À la Réclusion, des réminiscences de différents silences, de forces invisibles et de formes de vie nous entourent, tout en effaçant ou en ajoutant continuellement du sens. Cette superposition de matériaux-ruines et de formes dynamiques de la nature défient notre perception et interrogent la vie elle-même. Comment cette superposition de ruines et de phénomènes naturels intervient-elle dans la manière dont nous percevons les lieux historiques, en particulier ceux liés aux expériences humaines de douleur et de souffrance ?
Nous devons considérer la fragilité des phénomènes naturels comme celle des structures et institutions humaines.

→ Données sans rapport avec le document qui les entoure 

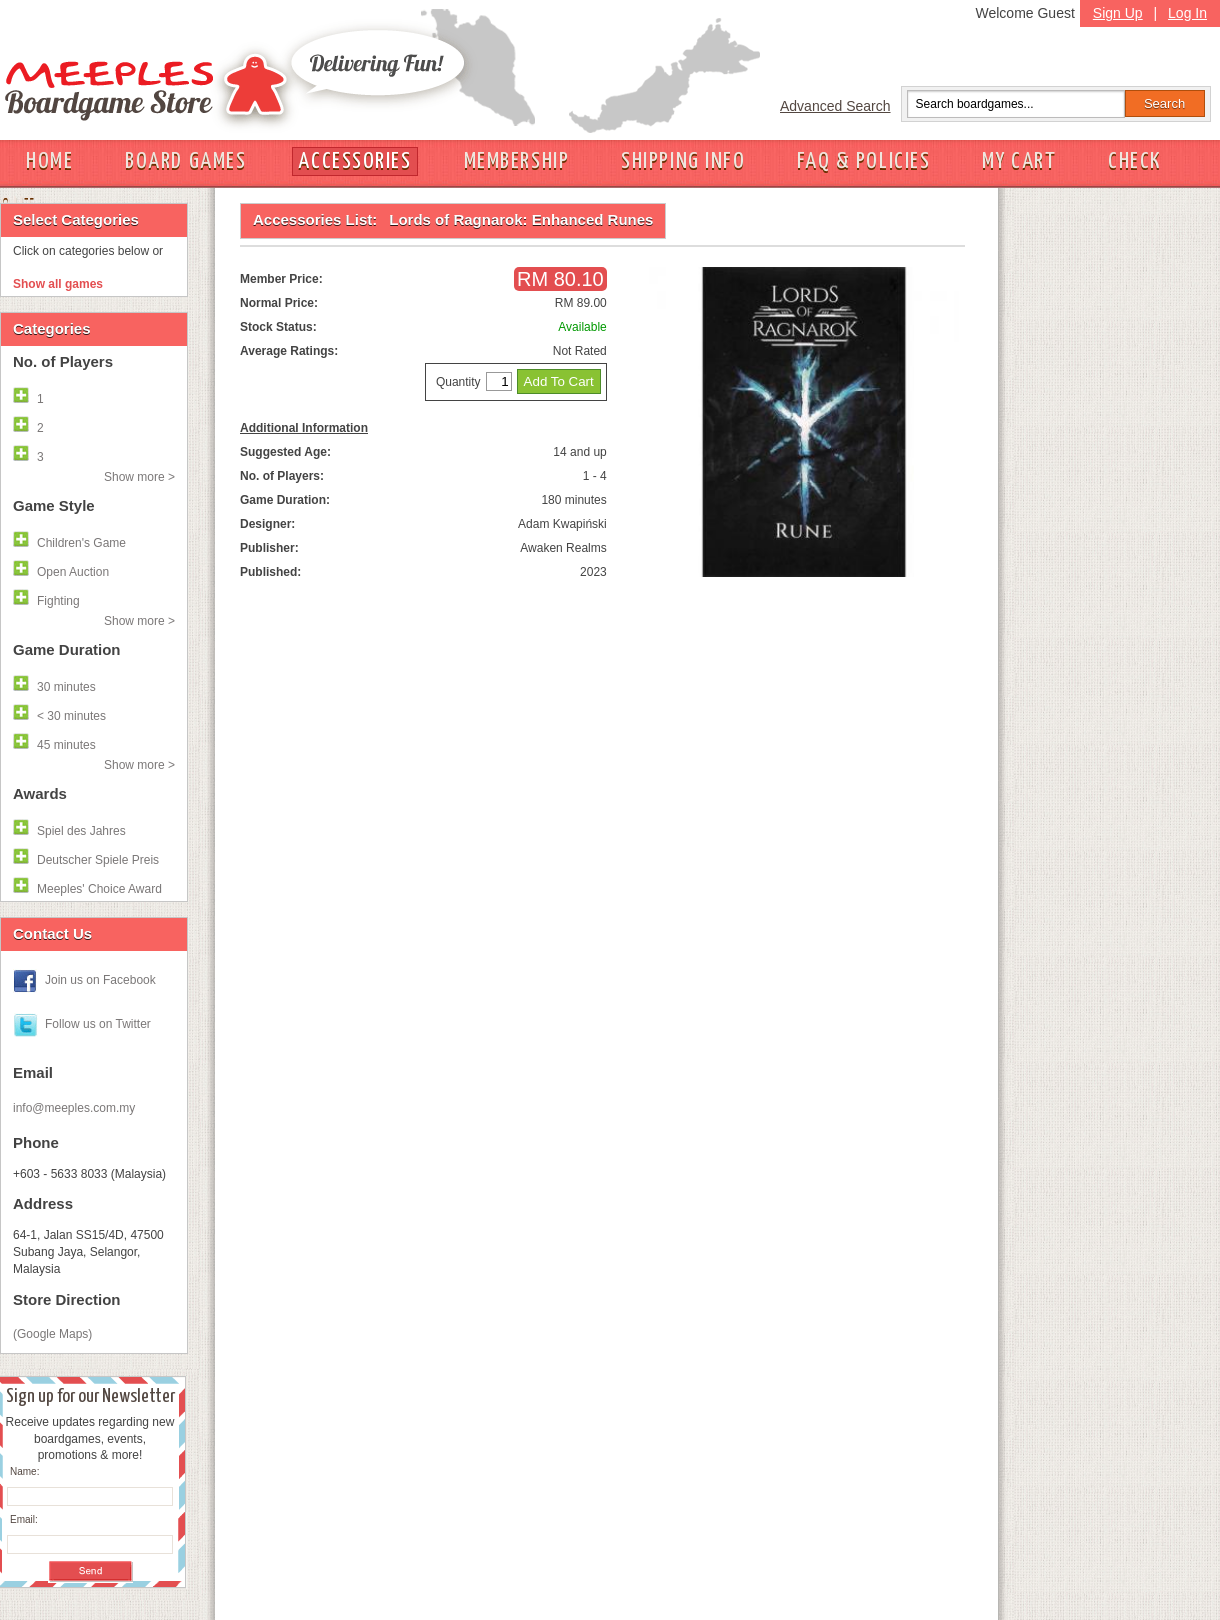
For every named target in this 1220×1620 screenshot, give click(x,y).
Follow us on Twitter (98, 1024)
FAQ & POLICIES (863, 161)
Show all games (58, 284)
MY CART (1019, 161)
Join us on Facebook (100, 980)
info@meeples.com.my (74, 1108)
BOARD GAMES (185, 161)
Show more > (139, 477)
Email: (24, 1519)
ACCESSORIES (354, 161)
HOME (49, 161)
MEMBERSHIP (517, 161)
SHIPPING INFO (683, 161)
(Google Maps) (52, 1334)
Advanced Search (835, 106)
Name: (24, 1471)
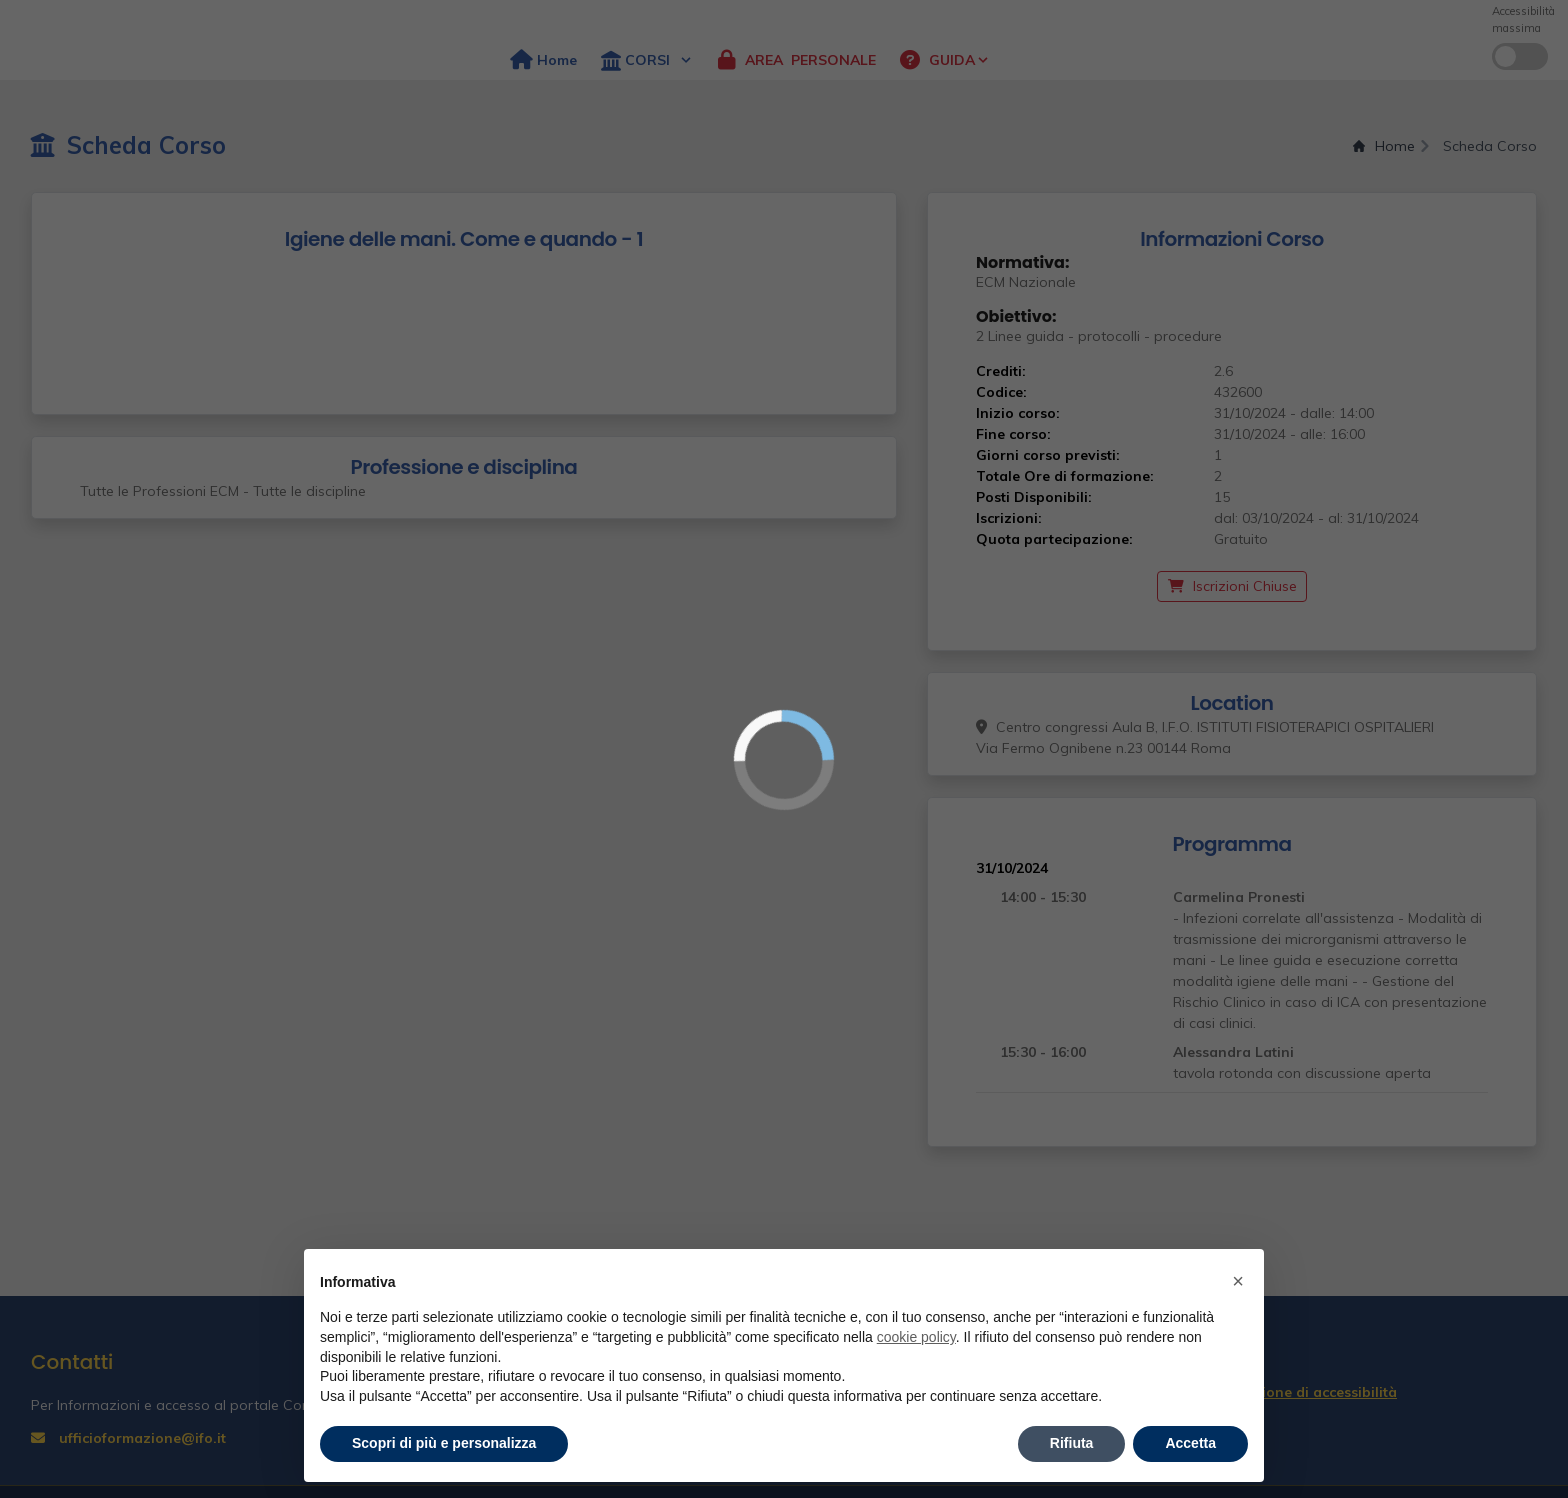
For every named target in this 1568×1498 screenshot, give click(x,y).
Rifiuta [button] (1072, 1443)
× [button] (1238, 1281)
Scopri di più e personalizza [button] (444, 1443)
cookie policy (916, 1337)
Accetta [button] (1190, 1443)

Apparemment, celles-ci ont été créées pour perdurer, mais elles peuvent s'effondrer et nous montrer que rien ne dure éternellement. Quels récits peuvent-ils émerger de cette fragilité qui coexiste dans le monde naturel et dans les constructions humaines?
Les silences visuels de ce bagne abandonné, ses histoires visibles et invisibles, connues et inconnues, inscrites par l'homme et la nature à différentes époques, indiquent que l'histoire de l'île peut être abordée sous de multiples points de vue. Celui d'une conscience déployée vers toutes les manifestations du vivant.
Saint-Joseph nous invite à voir comment la vie se révèle de la manière la plus inattendue. Nous pouvons trouver de nouvelles structures, couleurs, textures et géométries qui se sont adaptées et ont évolué à partir du contact immédiat avec ce que les êtres humains ont laissé derrière eux. La nature réinvente Saint-Joseph. L'histoire de la vie de l'île et du bagne est en constante évolution. Elle offre l'opportunité de dépasser un espace et un temps liés à la souffrance, à la mort et à l'isolement. Nous pouvons y observer la créativité de la nature et comment elle nous invite à retrouver notre appartenance, au continuum de l'organique.
Glória Alhinho | États Unis |
Docteure en études ibériques, latino-américaines, méditerranéennes, de l’Université de Bordeaux, France. Curatrice de projets culturels qui relient les dimensions académique et diplomatique à l’Université de Georgetown et à l’Ambassade du Portugal à Washington, DC.